The Swedish Wallender was different again and though I admired it, I wasn’t gripped.
After an initial resistance to The Killing (brought about by bouquets from every direction, the Faroe Islands sweater, and, I admit, a bad case of the kind of nose wrinkling that says as soon as you try to tell me how wonderful something is, I find to the contrary) I watched the whole of the second series with enthusiasm.
I liked the lack of light, physical and moral, and was drawn to an odd, awkwardly beautiful leading lady playing a character I could admire, not least because she looked like a woman who could do her job (i.e. flat shoes, pinned back hair). And her job was to sort things out, however temporarily. So – anti-social, driven, occasionally (hooray) mistaken – she became a force for good. The endless delineation of horrors – whether social, aesthetic, psychological or whatever – just depresses me. Yes, the world is often tough and ugly. It always was. And Sartre’s smart crack about hell being other people too often stops you looking at the fact that you are one of them. So, for the main protagonists in such dramas to appeal to me, they have to try and ameliorate matters.
Watching Borgen (The Castle) confirmed that I was less interested in a fictional representation of politics than in the enactment of politics themselves. The balancing act between the personal and the professional became ever more difficult to locate, though the relationship with the press stayed sharp and clear. The whole was beautifully integrated – shot, lit, written, played and edited.
Then BBC4 launched The Bridge and I didn’t care.
If there is a savage god in television, it is the success/repeat/success/burnout syndrome through which whatever you like is pushed into duplication too fast, destroying everything you admired in the first place. Theoretically it’s slash and burn so that the crop grows ever richer but in practice, it rarely works out that way.
Forget the New York and Miami spinoffs, the CSI mother ship is a perfect case in point.
Everything – characters with enough unexpected back story to be interesting, imperfect people doing their best, a group who liked working together though there were frictions and sexual intimacy was atypical, a picture of science as benign and useful, the endless discussion about where, when and if to be personally involved, how much and when to step back – that made is groundbreaking is now gone.

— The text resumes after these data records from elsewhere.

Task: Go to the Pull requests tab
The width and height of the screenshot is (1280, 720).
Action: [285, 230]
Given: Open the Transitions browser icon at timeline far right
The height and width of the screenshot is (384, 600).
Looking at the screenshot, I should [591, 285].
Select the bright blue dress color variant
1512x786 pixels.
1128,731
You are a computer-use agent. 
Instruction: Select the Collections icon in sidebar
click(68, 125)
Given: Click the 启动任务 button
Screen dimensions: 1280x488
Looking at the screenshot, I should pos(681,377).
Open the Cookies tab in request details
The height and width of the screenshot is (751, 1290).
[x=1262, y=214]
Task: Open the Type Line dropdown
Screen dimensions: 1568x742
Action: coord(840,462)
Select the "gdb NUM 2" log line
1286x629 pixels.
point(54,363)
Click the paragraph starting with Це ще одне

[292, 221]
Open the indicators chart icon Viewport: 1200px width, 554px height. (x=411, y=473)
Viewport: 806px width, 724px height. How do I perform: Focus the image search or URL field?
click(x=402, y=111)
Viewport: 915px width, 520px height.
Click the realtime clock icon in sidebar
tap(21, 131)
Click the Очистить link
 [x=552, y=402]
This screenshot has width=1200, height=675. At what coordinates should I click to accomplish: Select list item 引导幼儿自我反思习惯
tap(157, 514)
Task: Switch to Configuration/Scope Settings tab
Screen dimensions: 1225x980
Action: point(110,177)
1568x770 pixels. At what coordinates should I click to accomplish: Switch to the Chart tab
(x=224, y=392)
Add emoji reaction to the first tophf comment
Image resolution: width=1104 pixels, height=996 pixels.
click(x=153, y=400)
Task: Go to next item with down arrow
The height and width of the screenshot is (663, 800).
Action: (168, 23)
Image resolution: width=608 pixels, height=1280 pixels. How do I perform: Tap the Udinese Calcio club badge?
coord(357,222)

And everything that was new in the run of Scandinavian thrillers is now familiar – the oppressive sky, the misfit characters, the insomnia. Oh dear. Same old, same old.
Literally incredible is a female officer of any nationality who begins every action by hooking her hair schoolgirl fashion behind her ears. The current range of clichés for female leads is that they must wear skintight pants and boots, are even (gosh) occasionally bra-less but they must have long floppy free flowing hair. I saw two actresses I admire the other day – both American, one mid forties, the other ten years older, both with immaculately coloured and coiffed hair halfway down their backs – both playing senior police officers and both looking pretty silly.
And then there’s the serial killer, the sort of fake heart of a series because he runs to little logic but his own – presumably why writers love the idea, freeing them to react against the certainties not to say predictabilities of the genre. But this is done so often now that it is more unusual (and requires more skilful writing) to feature less extraordinary people.
Whenever you watch a series, you stay with it because you want to see where the story is going – that’s the pull of “next week” – and similarly there is a moment where you give up, because you have worked out what is going to happen – or you don’t care.
I gave The Bridge “three strikes and you’re out”. Couldn’t turn Southlands off.